# Assigned task
Restate word for word only the lines from the one with "Select the tweet" through the end of the records; no pictures belong in the copy.

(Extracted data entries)
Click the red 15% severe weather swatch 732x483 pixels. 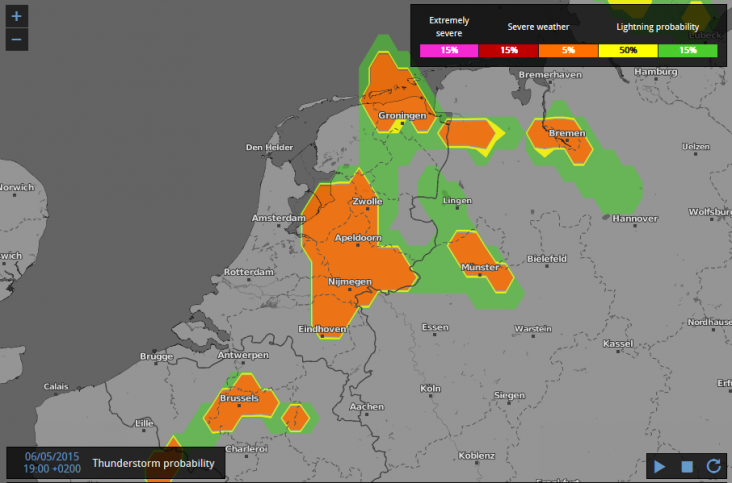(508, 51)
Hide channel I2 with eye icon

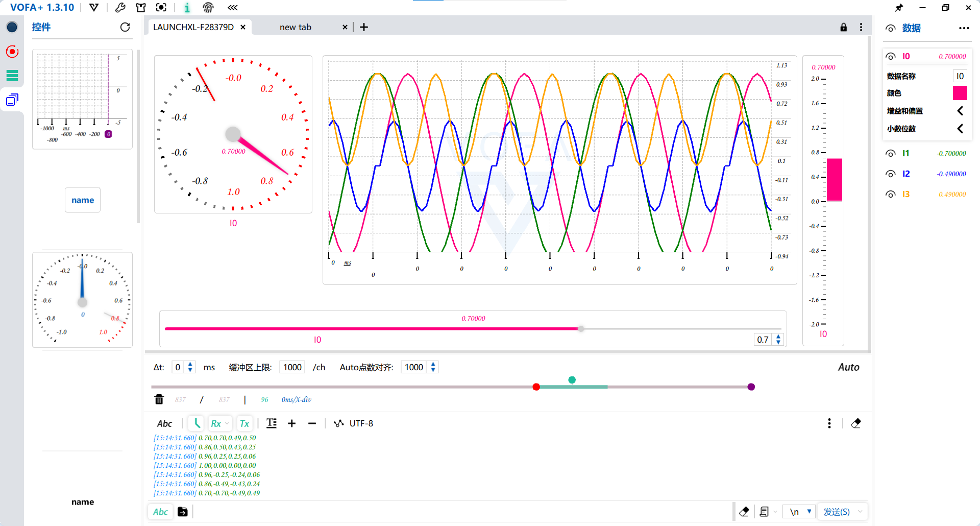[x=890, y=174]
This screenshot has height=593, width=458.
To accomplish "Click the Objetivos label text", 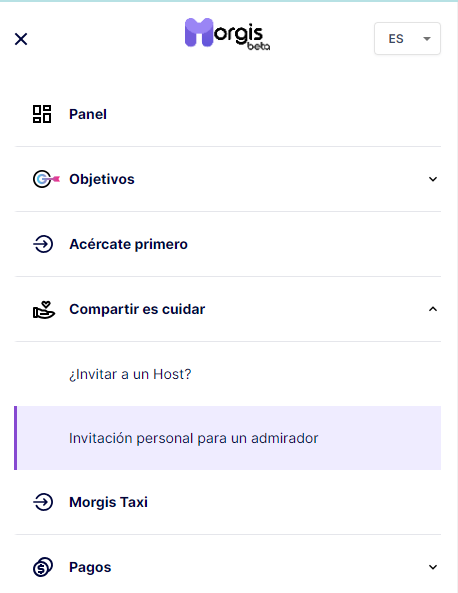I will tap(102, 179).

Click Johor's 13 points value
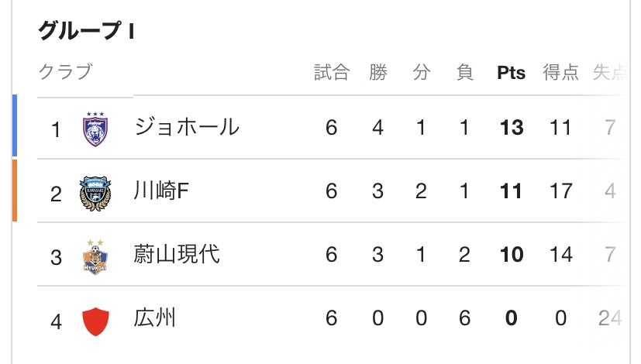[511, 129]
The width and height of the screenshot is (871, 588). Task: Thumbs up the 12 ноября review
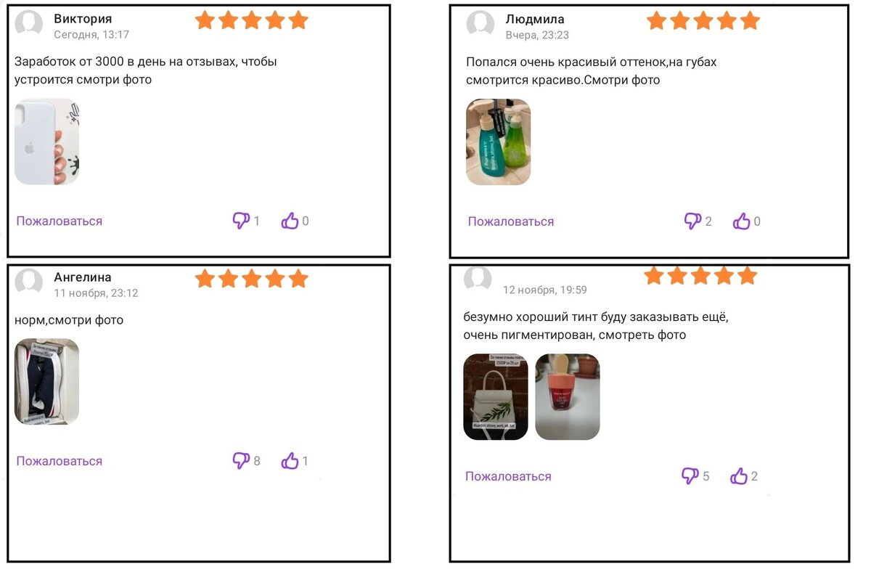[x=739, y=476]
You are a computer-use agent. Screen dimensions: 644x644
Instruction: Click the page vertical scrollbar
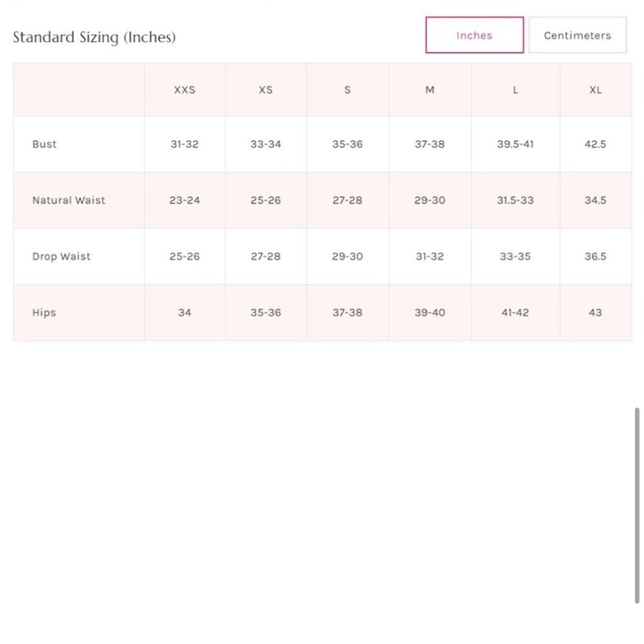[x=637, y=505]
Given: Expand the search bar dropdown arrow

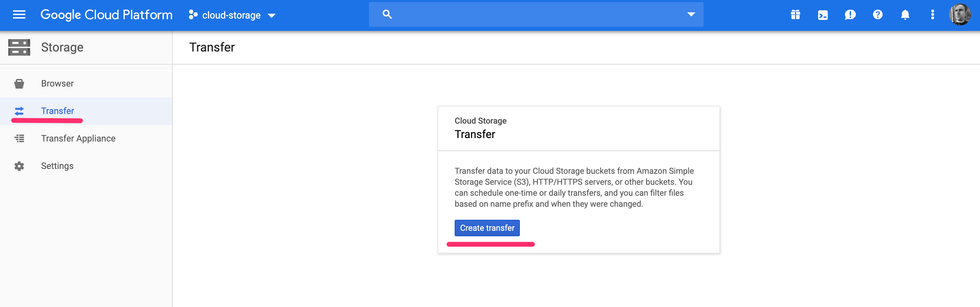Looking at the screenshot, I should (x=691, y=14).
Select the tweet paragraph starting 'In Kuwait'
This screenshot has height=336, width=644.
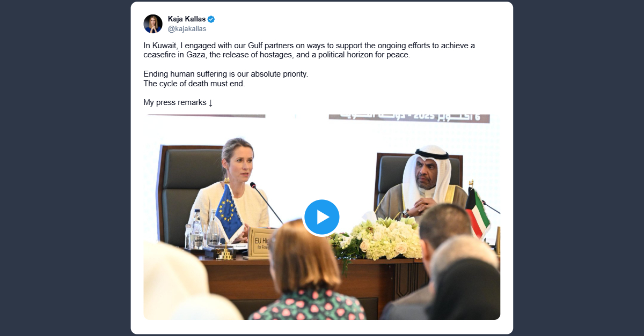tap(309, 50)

# Reply to the task
Select the tweet paragraph starting 'In Kuwait'
This screenshot has height=336, width=644.
tap(309, 50)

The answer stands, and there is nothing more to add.